What is expected
Collect each line of the material below that contains the string "icon". Copy those lines in full.

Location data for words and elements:
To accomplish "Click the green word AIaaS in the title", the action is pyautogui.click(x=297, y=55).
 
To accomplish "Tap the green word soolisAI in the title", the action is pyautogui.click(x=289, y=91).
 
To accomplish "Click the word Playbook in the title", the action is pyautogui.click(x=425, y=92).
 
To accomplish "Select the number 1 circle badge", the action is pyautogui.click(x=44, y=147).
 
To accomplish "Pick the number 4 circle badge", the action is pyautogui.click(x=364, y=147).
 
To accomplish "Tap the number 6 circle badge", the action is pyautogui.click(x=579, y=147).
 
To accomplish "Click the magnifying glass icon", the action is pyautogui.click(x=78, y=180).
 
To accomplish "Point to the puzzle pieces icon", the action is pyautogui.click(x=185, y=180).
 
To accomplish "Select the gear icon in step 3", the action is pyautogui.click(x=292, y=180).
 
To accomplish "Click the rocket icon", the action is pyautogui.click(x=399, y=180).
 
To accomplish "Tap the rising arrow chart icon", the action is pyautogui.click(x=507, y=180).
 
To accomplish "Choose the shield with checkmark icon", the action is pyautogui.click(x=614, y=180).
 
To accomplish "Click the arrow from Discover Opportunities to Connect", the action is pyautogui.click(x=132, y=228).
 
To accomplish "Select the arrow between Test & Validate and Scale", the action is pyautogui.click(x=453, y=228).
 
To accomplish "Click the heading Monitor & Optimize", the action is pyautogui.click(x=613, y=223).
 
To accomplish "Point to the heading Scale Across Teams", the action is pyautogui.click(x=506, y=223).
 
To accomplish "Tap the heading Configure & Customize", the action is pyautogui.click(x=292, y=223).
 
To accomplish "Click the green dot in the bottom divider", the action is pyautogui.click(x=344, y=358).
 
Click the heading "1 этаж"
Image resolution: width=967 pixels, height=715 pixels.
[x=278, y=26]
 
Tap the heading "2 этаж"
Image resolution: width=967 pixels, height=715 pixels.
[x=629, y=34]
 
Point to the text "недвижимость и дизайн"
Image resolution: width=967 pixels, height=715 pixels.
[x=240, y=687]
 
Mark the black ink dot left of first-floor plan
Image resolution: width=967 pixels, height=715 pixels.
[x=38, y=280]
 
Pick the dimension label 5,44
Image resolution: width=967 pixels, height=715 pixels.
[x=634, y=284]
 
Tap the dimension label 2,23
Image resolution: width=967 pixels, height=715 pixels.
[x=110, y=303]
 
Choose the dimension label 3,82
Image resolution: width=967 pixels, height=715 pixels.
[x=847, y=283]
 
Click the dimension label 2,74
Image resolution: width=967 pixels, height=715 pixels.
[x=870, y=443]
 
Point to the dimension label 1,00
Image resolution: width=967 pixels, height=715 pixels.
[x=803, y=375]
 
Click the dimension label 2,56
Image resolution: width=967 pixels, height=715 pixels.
--
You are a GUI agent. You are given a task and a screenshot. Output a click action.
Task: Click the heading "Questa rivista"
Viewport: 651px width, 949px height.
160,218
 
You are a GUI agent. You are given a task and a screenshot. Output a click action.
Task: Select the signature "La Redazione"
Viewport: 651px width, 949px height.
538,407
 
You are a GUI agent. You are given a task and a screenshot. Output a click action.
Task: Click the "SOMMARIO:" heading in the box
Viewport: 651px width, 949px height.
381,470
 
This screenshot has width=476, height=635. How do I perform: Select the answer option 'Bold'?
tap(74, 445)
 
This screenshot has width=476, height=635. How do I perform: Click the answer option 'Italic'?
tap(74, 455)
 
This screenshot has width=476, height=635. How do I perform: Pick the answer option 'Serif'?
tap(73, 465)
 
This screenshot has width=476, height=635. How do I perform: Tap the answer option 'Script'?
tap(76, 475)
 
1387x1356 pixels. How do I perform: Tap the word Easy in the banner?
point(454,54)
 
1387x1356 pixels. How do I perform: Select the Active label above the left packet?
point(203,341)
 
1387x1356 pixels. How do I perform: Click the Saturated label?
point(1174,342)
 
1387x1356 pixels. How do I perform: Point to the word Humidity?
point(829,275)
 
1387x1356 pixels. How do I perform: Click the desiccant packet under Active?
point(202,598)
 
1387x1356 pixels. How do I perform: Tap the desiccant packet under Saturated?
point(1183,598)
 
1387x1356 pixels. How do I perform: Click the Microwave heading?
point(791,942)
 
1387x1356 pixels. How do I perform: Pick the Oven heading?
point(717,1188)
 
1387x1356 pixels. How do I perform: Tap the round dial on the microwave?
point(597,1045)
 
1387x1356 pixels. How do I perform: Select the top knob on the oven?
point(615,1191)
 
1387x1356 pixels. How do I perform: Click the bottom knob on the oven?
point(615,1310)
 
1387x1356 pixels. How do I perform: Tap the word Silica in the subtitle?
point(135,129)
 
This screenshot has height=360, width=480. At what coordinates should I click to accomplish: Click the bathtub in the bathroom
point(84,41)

Result of the exercise
To accomplish "Click the magnifying glass icon", the action is pyautogui.click(x=78, y=180).
To accomplish "Point to the puzzle pieces icon", the action is pyautogui.click(x=185, y=180).
To accomplish "Select the gear icon in step 3", the action is pyautogui.click(x=292, y=180).
To accomplish "Click the rocket icon", the action is pyautogui.click(x=399, y=180).
To accomplish "Tap the rising arrow chart icon", the action is pyautogui.click(x=507, y=180).
To accomplish "Choose the shield with checkmark icon", the action is pyautogui.click(x=614, y=180).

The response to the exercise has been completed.